Perceived advantages of surgical staging include collecting prognostic information, guiding adjuvant treatment decisions and a potential therapeutic advantage with the removal of pathologically involved lymph nodes. Although no study has been able to demonstrate a therapeutic benefit to lymphadenectomy (Mariani et al, 2000; Benedetti Panici et al, 2008; Kitchener et al, 2009), determining lymph node status is key to adjuvant treatment decisions: on one hand, it limits the use of unnecessary radiation for high-risk patients demonstrated to have localised disease; on the other, surgical staging identifies patients who may benefit from systemic treatment, which has been shown to improve overall survival in advanced disease (Randall et al, 2006). Selective lymphadenectomy based on risk factors available pre- and intra-operatively may maximise the benefits of surgical staging while limiting the complications of a more extensive surgical procedure. The selection of an acceptable cutoff for selective staging may vary according to a surgeon’s or institution’s philosophy, but can be guided by the predictive model suggested here. This model is innovative in accounting for the expected shifts between pre- and post-operative pathological diagnoses.

Conclusions

Preoperative endometrial sampling is only a modest predictor of final histology in endometrial cancer, and underestimates the potential risk of nodal spread and disease recurrence.
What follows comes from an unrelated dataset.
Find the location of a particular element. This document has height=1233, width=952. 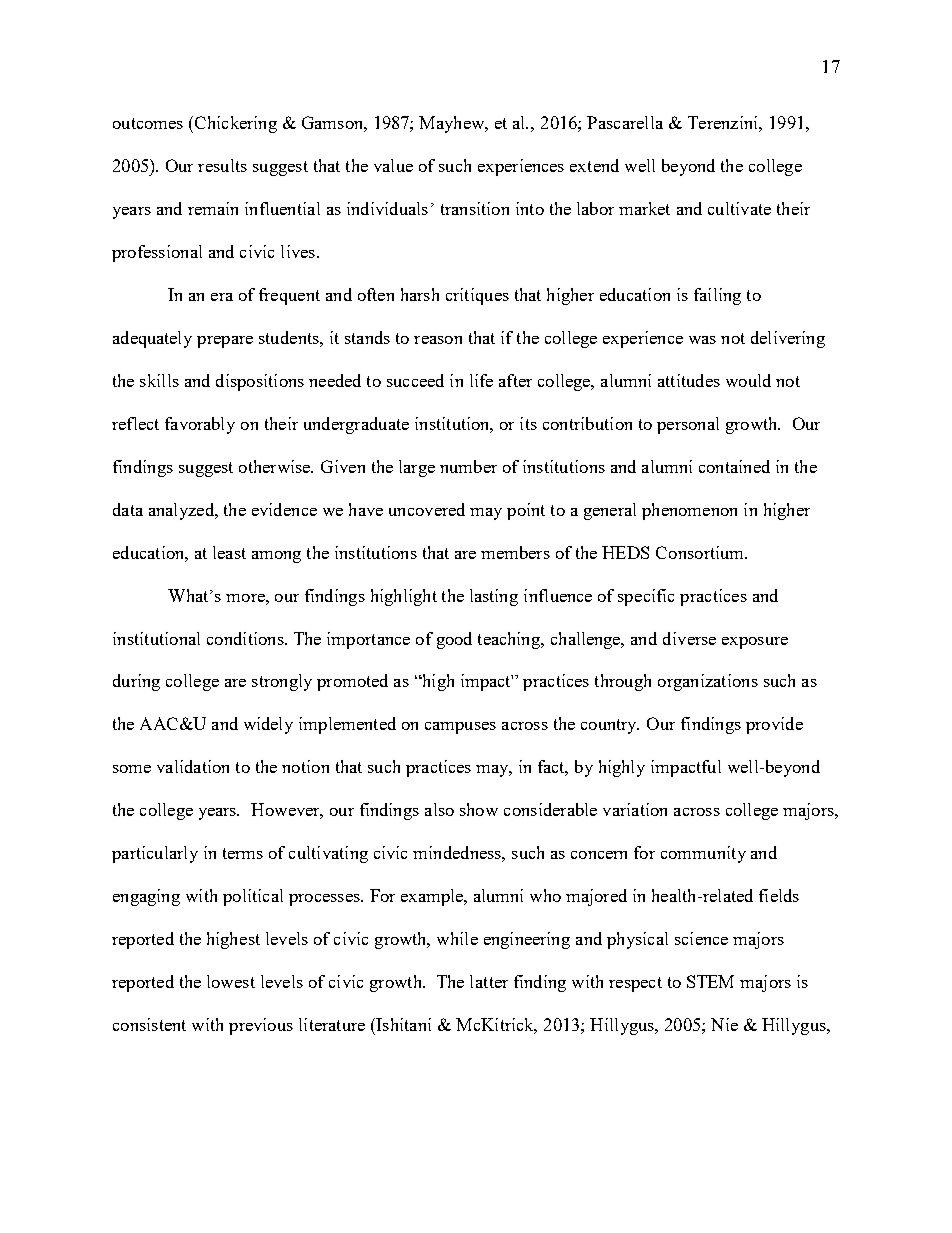

lasting is located at coordinates (494, 597).
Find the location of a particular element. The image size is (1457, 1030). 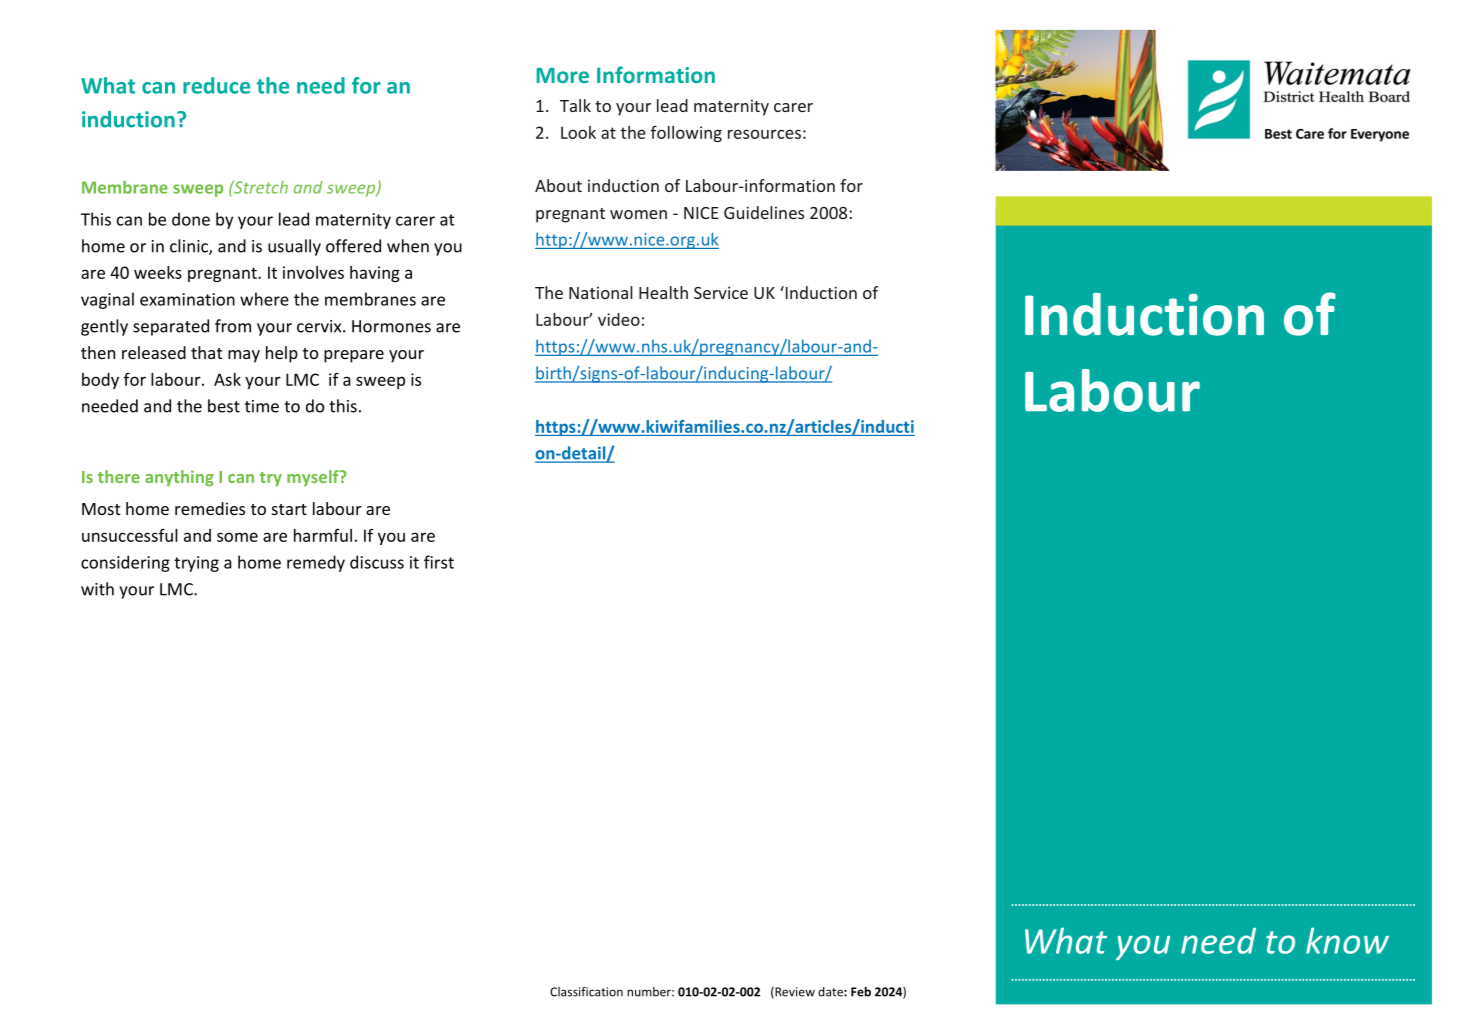

discuss is located at coordinates (377, 562).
Nevertheless, selecting cases for surgical staging based on pre- and intra-operative information would result in an acceptably low predicted rate of missed nodal metastases. In fact, omitting lymphadenectomy in low-risk endometrioid tumours, defined as G1 tumours without deep myometrial invasion as assessed intraoperatively, would only fail to identify 1% of node-positive cases. Decisions regarding a universal vs a selective surgical staging policy, and setting an acceptable cutoff for selective staging will undoubtedly vary between institutions and surgeons.